───── DATA PROVIDED

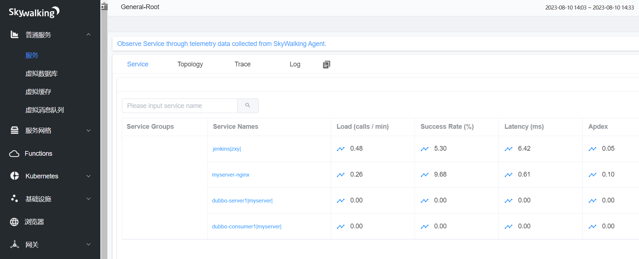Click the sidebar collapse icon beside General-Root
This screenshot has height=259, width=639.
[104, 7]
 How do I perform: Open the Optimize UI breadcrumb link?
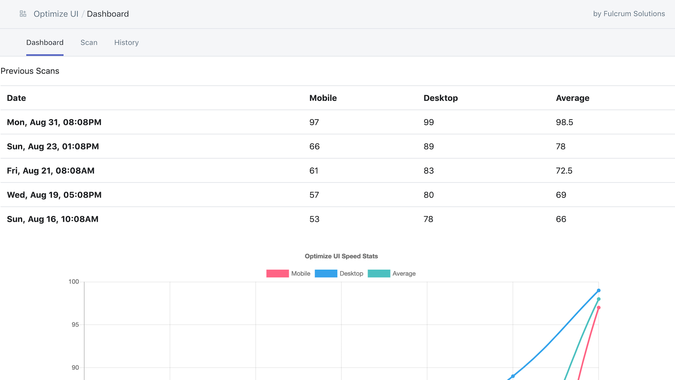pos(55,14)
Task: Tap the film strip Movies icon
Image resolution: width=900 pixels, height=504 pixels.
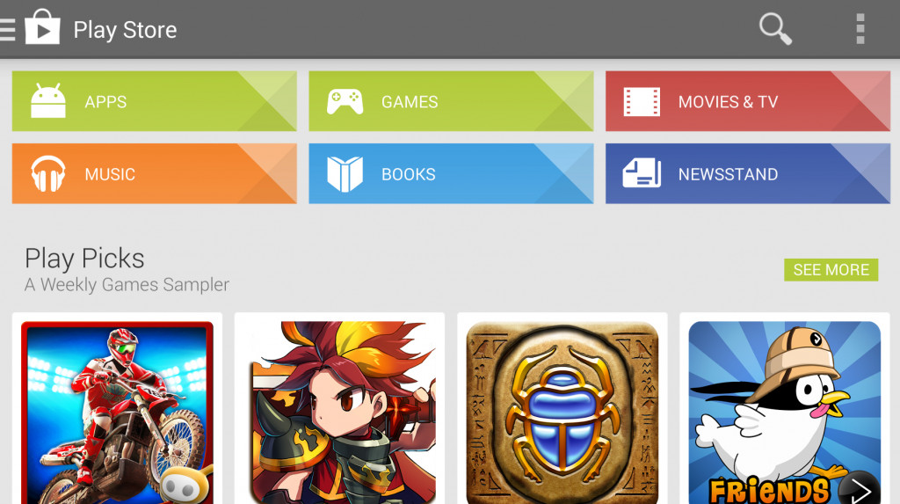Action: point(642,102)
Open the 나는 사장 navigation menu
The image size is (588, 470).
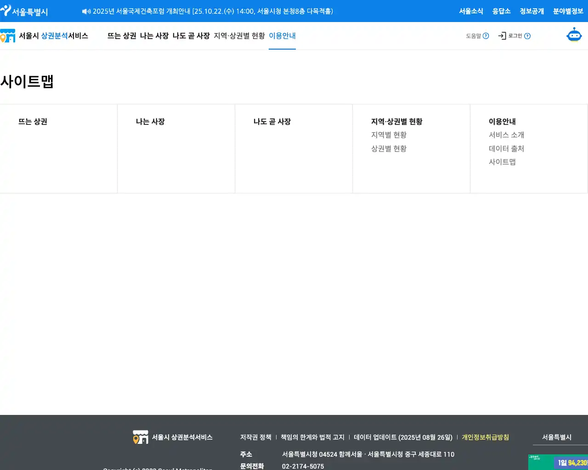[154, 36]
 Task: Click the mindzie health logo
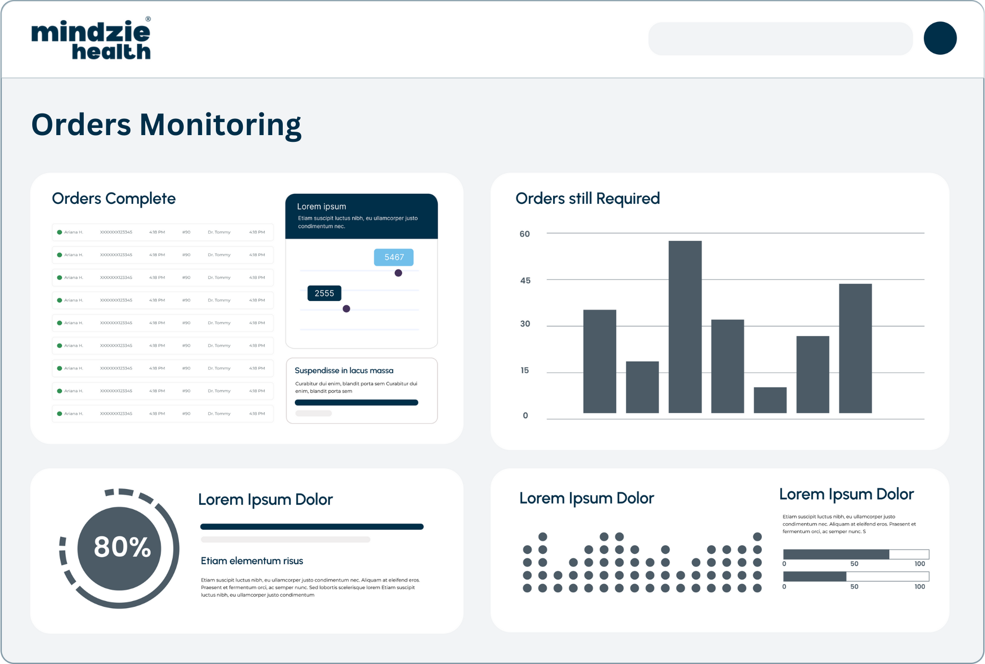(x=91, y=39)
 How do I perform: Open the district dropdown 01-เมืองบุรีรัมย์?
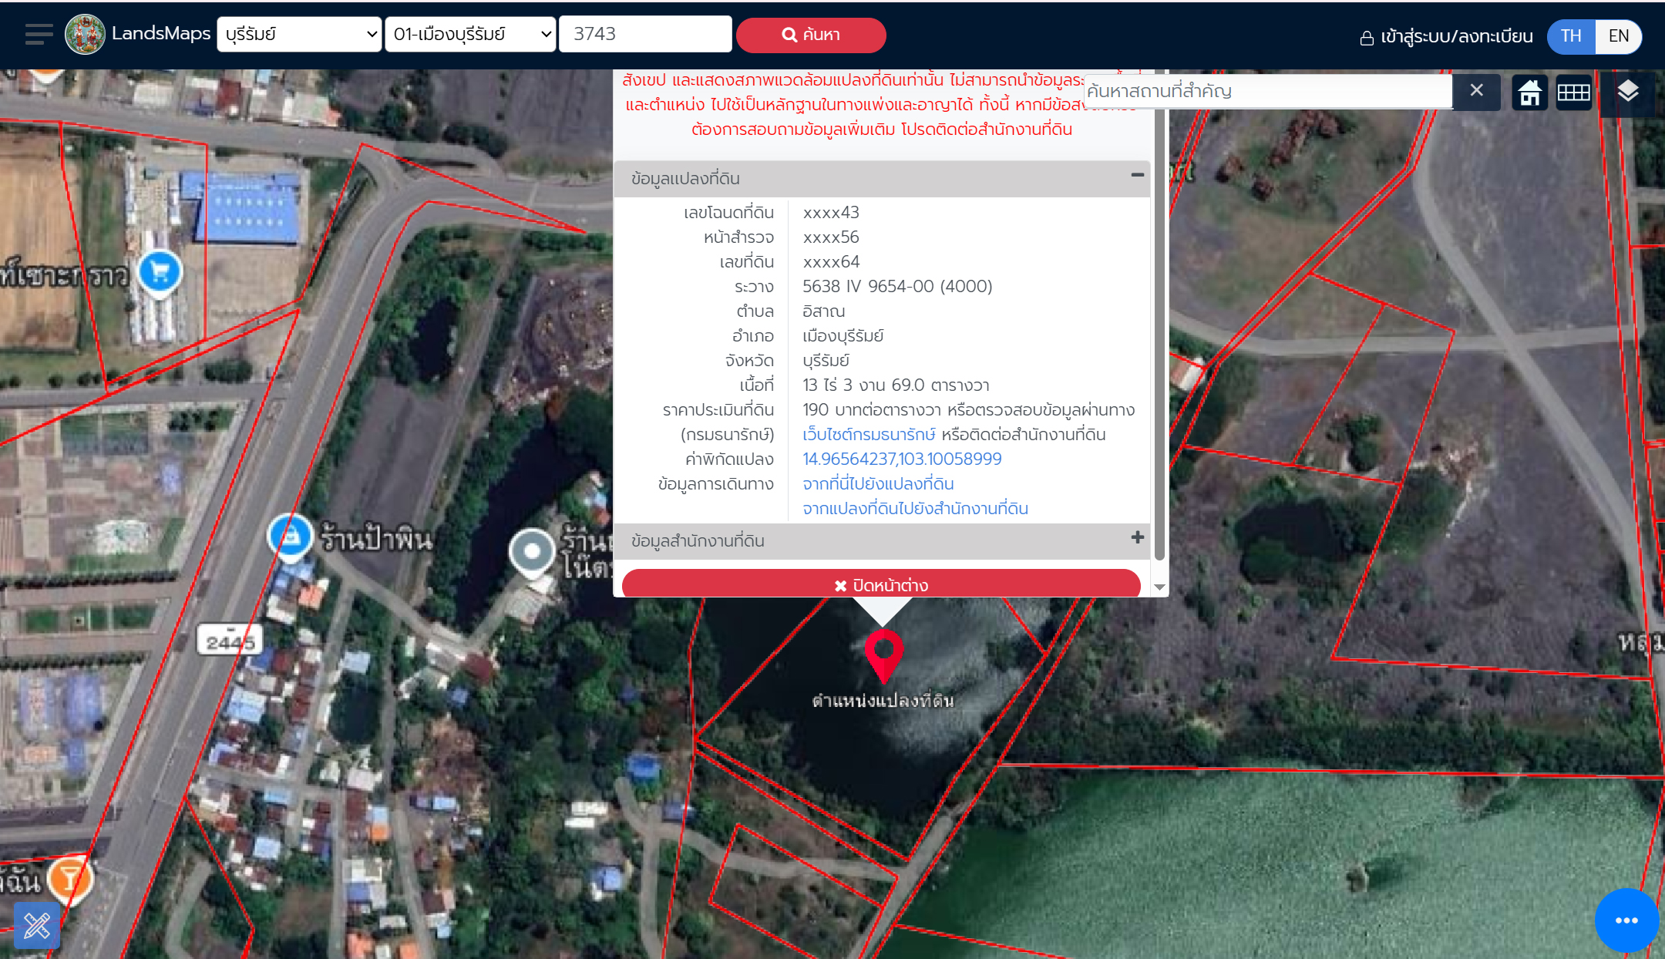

──────────

EXERCISE PROMPT:
How many lines in the rows above contain the word "Task"? Give only the number.

REPLY TO THE EXERCISE:
2